Mechanisms responsible for endothelial dysfunction associated with acute estrogen deprivation in normotensive women.
نویسندگان
چکیده
BACKGROUND The goal of this study was to evaluate whether endothelial dysfunction associated with acute estrogen deprivation is caused by an alteration in the L-arginine-nitric oxide (NO) pathway and oxidative stress. Methods and Results-In 26 healthy women (age, 45.7+/-5.4 years) and 18 fertile women with leiomyoma (age, 44.5+/-5.1 years), we studied forearm blood flow (strain-gauge plethysmography) changes induced by intrabrachial acetylcholine (0. 15, 0.45, 1.5, 4.5, or 15 microgram. 100 mL(-1). min(-1)) or sodium nitroprusside (1, 2, or 4 microgram. 100 mL(-1). min(-1)), an endothelium-dependent or -independent vasodilator, respectively.
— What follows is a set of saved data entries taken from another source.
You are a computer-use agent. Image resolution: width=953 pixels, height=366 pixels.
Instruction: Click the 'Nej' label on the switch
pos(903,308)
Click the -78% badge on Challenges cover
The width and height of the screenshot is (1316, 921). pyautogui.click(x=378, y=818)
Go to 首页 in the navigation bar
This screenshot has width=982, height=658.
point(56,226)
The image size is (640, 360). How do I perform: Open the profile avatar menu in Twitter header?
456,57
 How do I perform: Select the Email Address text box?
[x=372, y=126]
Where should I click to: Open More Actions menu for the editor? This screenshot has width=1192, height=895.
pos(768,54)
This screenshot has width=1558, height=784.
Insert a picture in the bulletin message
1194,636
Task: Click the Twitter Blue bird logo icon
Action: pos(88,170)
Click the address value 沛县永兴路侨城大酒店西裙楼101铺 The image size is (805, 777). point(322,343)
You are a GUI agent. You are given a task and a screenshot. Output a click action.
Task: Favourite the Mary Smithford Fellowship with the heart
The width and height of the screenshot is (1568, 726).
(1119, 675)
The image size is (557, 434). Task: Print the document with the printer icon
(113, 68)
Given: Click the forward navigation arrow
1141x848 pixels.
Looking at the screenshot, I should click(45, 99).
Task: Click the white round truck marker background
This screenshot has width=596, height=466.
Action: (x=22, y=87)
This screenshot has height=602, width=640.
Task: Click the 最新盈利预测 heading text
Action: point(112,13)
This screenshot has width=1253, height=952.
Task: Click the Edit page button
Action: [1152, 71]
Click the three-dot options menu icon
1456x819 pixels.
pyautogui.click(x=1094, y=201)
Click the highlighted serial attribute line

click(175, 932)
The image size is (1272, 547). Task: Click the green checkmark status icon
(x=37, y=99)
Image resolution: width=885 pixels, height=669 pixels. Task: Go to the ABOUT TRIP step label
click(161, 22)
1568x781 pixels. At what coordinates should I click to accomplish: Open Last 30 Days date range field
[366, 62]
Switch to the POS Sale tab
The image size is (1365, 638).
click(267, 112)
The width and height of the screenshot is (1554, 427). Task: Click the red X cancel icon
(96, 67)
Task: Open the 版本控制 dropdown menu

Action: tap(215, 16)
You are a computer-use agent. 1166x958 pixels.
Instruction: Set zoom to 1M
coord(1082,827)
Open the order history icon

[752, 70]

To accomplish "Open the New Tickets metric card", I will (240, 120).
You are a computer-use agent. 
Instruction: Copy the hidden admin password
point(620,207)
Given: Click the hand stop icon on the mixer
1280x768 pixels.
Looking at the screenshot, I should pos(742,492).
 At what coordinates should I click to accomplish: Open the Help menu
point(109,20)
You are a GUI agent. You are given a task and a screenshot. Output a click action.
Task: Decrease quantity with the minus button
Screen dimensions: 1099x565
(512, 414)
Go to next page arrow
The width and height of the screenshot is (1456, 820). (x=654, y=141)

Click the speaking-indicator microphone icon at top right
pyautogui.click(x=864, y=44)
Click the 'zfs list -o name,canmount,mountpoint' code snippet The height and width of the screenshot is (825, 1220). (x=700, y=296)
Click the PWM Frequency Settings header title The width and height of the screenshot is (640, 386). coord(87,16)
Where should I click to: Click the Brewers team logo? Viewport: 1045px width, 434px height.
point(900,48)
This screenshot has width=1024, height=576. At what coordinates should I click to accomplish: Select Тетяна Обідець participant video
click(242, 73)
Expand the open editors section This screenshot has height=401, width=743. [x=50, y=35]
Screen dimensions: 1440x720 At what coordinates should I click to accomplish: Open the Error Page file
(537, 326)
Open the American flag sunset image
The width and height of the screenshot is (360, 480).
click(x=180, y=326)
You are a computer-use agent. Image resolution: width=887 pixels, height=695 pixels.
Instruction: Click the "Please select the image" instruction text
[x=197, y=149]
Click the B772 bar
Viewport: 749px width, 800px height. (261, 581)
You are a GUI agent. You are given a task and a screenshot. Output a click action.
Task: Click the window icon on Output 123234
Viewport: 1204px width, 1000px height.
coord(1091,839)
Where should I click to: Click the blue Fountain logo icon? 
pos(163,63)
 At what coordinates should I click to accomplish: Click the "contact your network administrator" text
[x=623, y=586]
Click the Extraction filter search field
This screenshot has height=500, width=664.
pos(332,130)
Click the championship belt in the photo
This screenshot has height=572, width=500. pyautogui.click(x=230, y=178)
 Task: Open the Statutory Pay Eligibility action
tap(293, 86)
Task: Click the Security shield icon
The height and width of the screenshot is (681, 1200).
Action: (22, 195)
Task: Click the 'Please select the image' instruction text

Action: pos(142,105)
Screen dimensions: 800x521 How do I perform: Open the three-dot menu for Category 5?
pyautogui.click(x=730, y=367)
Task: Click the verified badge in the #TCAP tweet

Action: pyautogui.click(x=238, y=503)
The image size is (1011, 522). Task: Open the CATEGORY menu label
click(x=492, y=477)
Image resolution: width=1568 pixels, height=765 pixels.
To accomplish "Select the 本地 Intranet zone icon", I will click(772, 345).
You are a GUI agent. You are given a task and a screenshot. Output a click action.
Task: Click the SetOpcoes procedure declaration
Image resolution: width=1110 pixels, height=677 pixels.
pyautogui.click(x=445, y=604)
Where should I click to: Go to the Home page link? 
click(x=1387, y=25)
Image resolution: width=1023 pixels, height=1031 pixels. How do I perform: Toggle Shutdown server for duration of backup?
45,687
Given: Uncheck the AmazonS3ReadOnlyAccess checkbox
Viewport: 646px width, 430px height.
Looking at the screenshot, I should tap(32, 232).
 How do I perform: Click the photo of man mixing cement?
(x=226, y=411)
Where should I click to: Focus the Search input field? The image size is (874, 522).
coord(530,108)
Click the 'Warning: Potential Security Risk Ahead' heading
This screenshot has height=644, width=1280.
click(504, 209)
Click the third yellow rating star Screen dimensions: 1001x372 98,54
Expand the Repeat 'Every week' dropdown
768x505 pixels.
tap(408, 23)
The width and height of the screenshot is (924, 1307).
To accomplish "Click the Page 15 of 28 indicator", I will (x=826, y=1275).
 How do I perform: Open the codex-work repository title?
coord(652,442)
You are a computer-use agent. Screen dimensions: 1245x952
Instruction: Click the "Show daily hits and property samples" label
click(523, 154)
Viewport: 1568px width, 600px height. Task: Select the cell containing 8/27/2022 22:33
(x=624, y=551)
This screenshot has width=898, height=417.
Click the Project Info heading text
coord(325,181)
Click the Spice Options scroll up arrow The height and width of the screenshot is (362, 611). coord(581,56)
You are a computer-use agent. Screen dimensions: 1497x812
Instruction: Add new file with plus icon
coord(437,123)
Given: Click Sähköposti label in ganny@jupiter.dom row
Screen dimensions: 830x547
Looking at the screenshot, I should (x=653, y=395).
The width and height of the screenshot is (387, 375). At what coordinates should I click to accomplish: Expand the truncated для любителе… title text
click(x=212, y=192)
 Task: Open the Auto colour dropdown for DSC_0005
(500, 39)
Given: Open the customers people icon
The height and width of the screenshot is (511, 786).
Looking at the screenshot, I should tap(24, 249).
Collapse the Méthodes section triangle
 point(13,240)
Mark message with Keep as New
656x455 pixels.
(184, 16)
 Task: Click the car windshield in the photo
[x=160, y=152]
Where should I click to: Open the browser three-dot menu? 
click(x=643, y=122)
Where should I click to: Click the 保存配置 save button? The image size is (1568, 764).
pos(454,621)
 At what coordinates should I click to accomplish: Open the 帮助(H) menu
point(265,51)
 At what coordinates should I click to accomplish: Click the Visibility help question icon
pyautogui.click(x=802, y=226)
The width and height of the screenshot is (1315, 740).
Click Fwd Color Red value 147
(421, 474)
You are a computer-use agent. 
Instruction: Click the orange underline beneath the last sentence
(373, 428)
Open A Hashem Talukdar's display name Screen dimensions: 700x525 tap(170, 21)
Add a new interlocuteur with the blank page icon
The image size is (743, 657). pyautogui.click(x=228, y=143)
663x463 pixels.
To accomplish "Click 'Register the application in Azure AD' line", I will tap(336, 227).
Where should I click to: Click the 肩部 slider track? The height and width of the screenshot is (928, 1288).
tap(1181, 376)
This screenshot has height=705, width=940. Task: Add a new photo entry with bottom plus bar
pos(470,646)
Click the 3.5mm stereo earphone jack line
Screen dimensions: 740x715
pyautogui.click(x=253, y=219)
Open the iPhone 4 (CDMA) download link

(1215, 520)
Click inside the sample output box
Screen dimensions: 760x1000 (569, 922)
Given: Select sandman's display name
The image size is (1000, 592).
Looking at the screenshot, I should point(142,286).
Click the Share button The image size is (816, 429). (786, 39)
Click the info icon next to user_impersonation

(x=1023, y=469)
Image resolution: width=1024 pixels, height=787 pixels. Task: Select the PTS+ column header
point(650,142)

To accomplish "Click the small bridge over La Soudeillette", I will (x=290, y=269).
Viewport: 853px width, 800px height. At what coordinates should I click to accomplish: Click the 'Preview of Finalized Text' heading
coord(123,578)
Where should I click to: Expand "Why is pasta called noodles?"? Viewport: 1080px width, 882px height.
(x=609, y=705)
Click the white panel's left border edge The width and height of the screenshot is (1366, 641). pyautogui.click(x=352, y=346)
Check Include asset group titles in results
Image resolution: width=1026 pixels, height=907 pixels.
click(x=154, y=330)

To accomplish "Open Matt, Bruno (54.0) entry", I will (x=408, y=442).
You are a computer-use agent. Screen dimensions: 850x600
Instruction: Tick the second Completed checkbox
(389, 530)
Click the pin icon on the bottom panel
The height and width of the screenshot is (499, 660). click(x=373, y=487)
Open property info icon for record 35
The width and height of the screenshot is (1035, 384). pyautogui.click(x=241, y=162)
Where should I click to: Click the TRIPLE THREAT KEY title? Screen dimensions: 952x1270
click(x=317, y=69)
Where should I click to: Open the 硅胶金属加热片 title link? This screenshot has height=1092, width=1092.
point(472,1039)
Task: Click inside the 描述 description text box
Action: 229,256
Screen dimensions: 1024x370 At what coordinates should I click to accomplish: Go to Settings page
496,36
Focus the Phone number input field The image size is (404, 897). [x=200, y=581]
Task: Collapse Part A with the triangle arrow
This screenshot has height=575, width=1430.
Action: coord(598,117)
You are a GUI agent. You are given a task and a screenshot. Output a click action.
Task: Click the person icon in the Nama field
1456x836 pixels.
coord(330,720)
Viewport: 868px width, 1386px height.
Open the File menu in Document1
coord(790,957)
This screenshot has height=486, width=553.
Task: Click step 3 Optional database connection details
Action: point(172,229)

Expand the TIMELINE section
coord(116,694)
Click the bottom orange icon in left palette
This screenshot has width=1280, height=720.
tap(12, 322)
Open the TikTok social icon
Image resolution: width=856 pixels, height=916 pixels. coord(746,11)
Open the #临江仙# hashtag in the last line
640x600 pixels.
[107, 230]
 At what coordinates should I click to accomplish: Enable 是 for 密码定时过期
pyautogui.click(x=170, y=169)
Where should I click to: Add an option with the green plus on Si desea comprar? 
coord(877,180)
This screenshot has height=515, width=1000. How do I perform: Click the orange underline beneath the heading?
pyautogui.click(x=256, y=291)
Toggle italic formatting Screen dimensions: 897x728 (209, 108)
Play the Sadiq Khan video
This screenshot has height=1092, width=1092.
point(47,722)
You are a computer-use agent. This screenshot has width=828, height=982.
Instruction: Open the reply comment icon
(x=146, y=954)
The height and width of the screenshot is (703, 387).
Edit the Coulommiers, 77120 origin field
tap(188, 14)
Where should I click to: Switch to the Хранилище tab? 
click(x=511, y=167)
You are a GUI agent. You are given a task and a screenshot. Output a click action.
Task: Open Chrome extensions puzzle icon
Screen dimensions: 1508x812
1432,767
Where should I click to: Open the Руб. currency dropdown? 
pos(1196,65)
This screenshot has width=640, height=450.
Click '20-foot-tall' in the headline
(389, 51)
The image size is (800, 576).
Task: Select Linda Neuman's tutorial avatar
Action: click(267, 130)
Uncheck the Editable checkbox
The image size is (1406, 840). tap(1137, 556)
The NO pathway was evaluated by repeating acetylcholine during L-arginine (200 microgram. 100 mL(-1). min(-1); 13 control subjects and 9 patients) or N(G)-monomethyl-L-arginine (L-NMMA; 100 microgram. 100 mL(-1). min(-1); 13 control subjects and 9 patients); production of cyclooxygenase-derived vasoconstrictors was assessed by repeating acetylcholine during indomethacin (50 microgram. 100 mL(-1). min(-1); 13 control subjects and 9 patients) or vitamin C (8 mg. 100 mL(-1). min(-1); 13 control subjects and 9 patients). Patients repeated the study within 1 month after ovariectomy and again after 3 months of estrogen replacement therapy (ERT; 17 beta-estradiol TTS, 50 microgram/d). Basally, vasodilation to acetylcholine was potentiated and inhibited by L-arginine and L-NMMA, respectively (P<0.05), but was unaffected by indomethacin or vitamin C. After ovariectomy, the modulating effect of L-arginine and L-NMMA disappeared, whereas indomethacin and vitamin C potentiated the response to acetylcholine (P<0.05). ERT restored L-arginine and L-NMMA effects on vasodilation to acetylcholine but prevented the potentiation caused by indomethacin or vitamin C. Response to sodium nitroprusside was unaffected by either ovariectomy or ERT. CONCLUSIONS Endothelial dysfunction secondary to acute endogenous estrogen deprivation is caused by reduced NO availability. Cyclooxygenase-dependent production of oxidative stress could be responsible for this alteration.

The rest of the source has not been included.